JOB 1: From the sentiment API overview below, return everything from "Architecture" down to "cold start latency." with no changes.
JOB 2:
Answer these questions using the sentiment API overview below, one line per answer:
(a) Which two labels can the API assign to a piece of text?
(b) Which dataset was the DistilBERT model fine-tuned on?
(c) Roughly how large are the model weights?
JOB 3: Continue the write-up on the serverless sentiment API below, starting after its final sentence.

Overview
A production-grade serverless ML inference API that classifies text sentiment as POSITIVE or NEGATIVE using DistilBERT. Deployed on AWS Lambda via Docker containers with API Gateway, demonstrating the full path from model to production-ready cloud endpoint.
Architecture
API Gateway receives HTTP requests and routes them to AWS Lambda, which runs a Docker container housing the FastAPI application. Mangum bridges FastAPI’s ASGI interface to Lambda’s event-based invocation model. The DistilBERT model (fine-tuned on SST-2) is pre-downloaded at Docker build time to minimize cold start latency.
Key Design Decisions
- Model baking: The ~260 MB model weights are downloaded and cached during
docker build, eliminating cold-start download penalties on Lambda. - ASGI adaptation: Mangum translates between FastAPI and Lambda seamlessly, allowing the same codebase to run locally (via Uvicorn) or serverlessly.

INFORMATION PROVIDED:
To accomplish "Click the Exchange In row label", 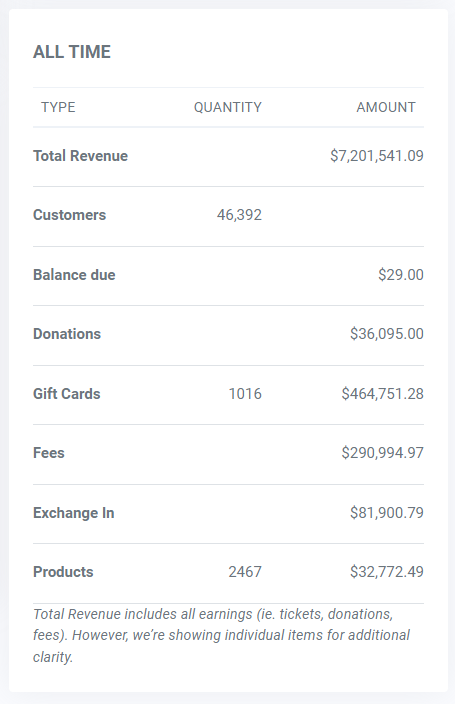I will [74, 513].
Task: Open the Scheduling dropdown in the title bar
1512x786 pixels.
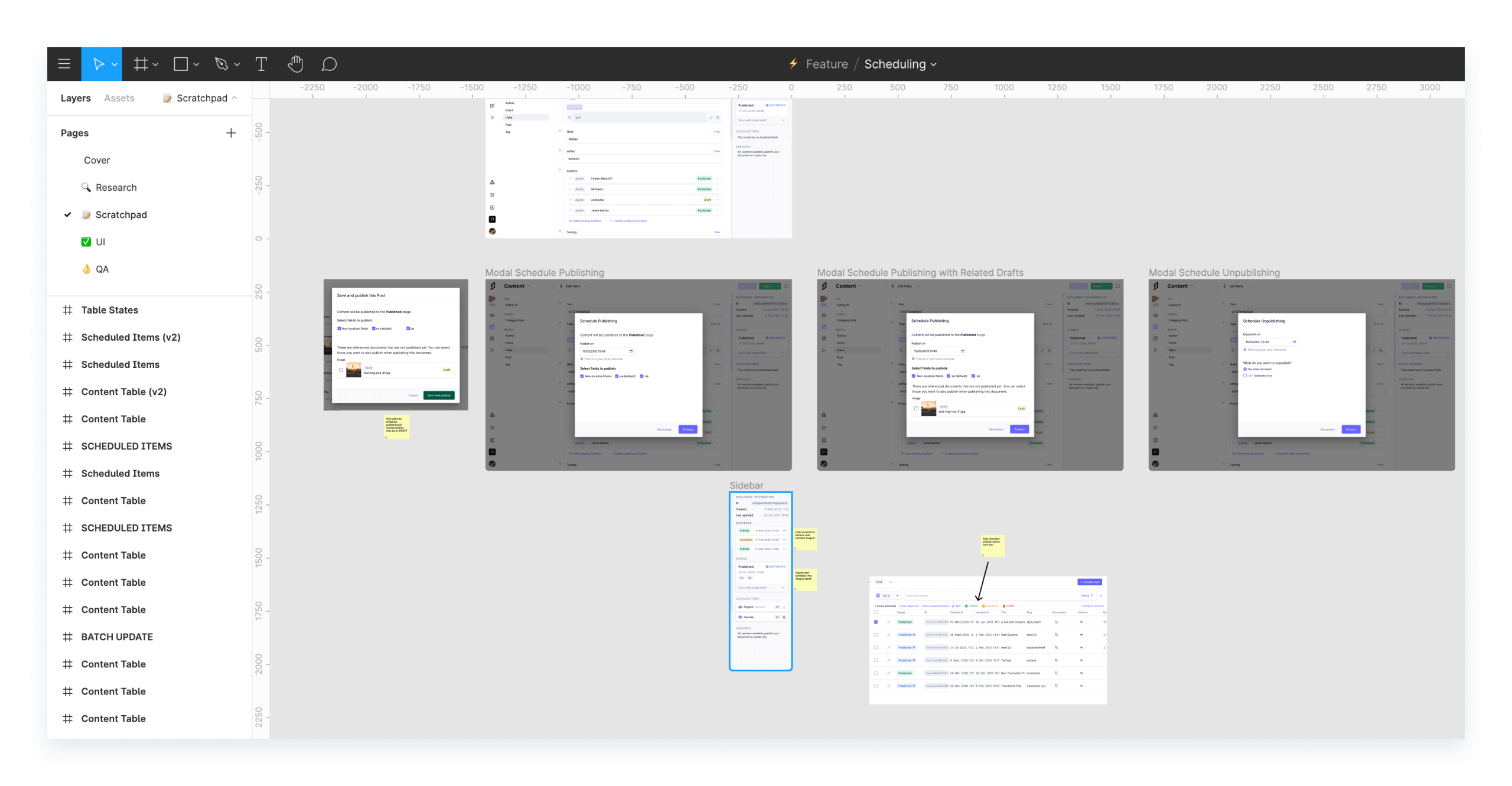Action: (x=933, y=64)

FINAL RESULT 1:
Architecture
API Gateway receives HTTP requests and routes them to AWS Lambda, which runs a Docker container housing the FastAPI application. Mangum bridges FastAPI’s ASGI interface to Lambda’s event-based invocation model. The DistilBERT model (fine-tuned on SST-2) is pre-downloaded at Docker build time to minimize cold start latency.

FINAL RESULT 2:
(a) POSITIVE or NEGATIVE
(b) SST-2
(c) About 260 MB

FINAL RESULT 3:
- Infrastructure as Code: AWS SAM template defines the entire stack — Lambda function, API Gateway, IAM roles — in a single declarative file.
Tech Stack
- ML Model: DistilBERT (Hugging Face Transformers)
- API Framework: FastAPI
- Lambda Adapter: Mangum
- Infrastructure: AWS SAM, API Gateway, Lambda
- Containerization: Docker (AWS Lambda Python base)